**取り組む課題:**
**a)** スワローズに関する文章のうち、「手塚治虫氏、石津健介氏、亀倉雄策氏が手がけた新生!アトムズ」を含む箇所から書き始め、「イの二桁勝利投手は一人だけ。」まで書いたら止めてください。その際、「最下位」を「最後尾」に置き換えてください。
**b)** スワローズに関する文章によると、1965年にチーム名が『サンケイスワローズ』に変わったのは何月からですか。

**提供テキスト:**
/---
手塚治虫氏、石津健介氏、亀倉雄策氏が手がけた新生!アトムズ


1965年、シーズンが開幕した時はチームは引き続き『国鉄スワローズ』でしたが、シーズン中に国鉄が2年前から資本提携していた産経新聞とフジテレビに球団を譲渡。

5月から『サンケイスワローズ』にチーム名が変わり、結果的に優勝した読売ジャイアンツに45.5ゲーム差つけられる、ぶっちぎりの最下位で終わっています。

前年、国鉄スワローズ最後の年になった金田正一投手の27勝12敗に続いて、10勝13敗でチーム二人だけの二桁勝利だった佐藤進投手が13勝17敗と奮闘しましたが、サンケイの二桁勝利投手は一人だけ。

同じく国鉄スワローズ時代から、金田正一投手に続くローテーションピッチャーだった村田元一投手が6勝11敗、渋谷誠司投手が8勝22敗とリーグ最多の敗北数。
\---
**データ記録:**
/---
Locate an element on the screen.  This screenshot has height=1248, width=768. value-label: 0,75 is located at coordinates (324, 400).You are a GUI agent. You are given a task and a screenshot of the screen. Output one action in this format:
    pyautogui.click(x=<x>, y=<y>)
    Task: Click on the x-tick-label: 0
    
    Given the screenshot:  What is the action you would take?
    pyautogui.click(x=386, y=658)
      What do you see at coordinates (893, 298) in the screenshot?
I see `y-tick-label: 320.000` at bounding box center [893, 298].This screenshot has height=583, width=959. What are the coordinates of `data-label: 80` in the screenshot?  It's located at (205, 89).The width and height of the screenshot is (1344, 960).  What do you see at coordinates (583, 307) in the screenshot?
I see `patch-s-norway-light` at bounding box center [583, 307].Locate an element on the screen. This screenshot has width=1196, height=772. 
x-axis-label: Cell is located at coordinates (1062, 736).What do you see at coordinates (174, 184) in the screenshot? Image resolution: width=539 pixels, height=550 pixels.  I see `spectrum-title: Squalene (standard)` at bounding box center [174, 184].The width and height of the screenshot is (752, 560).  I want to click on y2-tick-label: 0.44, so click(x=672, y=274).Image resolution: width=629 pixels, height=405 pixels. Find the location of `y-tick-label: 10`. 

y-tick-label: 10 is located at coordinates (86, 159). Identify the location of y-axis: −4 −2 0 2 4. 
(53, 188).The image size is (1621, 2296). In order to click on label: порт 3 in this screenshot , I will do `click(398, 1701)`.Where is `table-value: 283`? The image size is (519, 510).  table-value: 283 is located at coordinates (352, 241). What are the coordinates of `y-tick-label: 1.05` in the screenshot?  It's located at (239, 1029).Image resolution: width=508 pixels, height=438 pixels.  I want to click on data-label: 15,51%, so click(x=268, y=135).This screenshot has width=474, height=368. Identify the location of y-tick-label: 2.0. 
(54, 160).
\---
**課題の解答:**
**a)**
手塚治虫氏、石津健介氏、亀倉雄策氏が手がけた新生!アトムズ


1965年、シーズンが開幕した時はチームは引き続き『国鉄スワローズ』でしたが、シーズン中に国鉄が2年前から資本提携していた産経新聞とフジテレビに球団を譲渡。

5月から『サンケイスワローズ』にチーム名が変わり、結果的に優勝した読売ジャイアンツに45.5ゲーム差つけられる、ぶっちぎりの最後尾で終わっています。

前年、国鉄スワローズ最後の年になった金田正一投手の27勝12敗に続いて、10勝13敗でチーム二人だけの二桁勝利だった佐藤進投手が13勝17敗と奮闘しましたが、サンケイの二桁勝利投手は一人だけ。

**b)** 5月からです。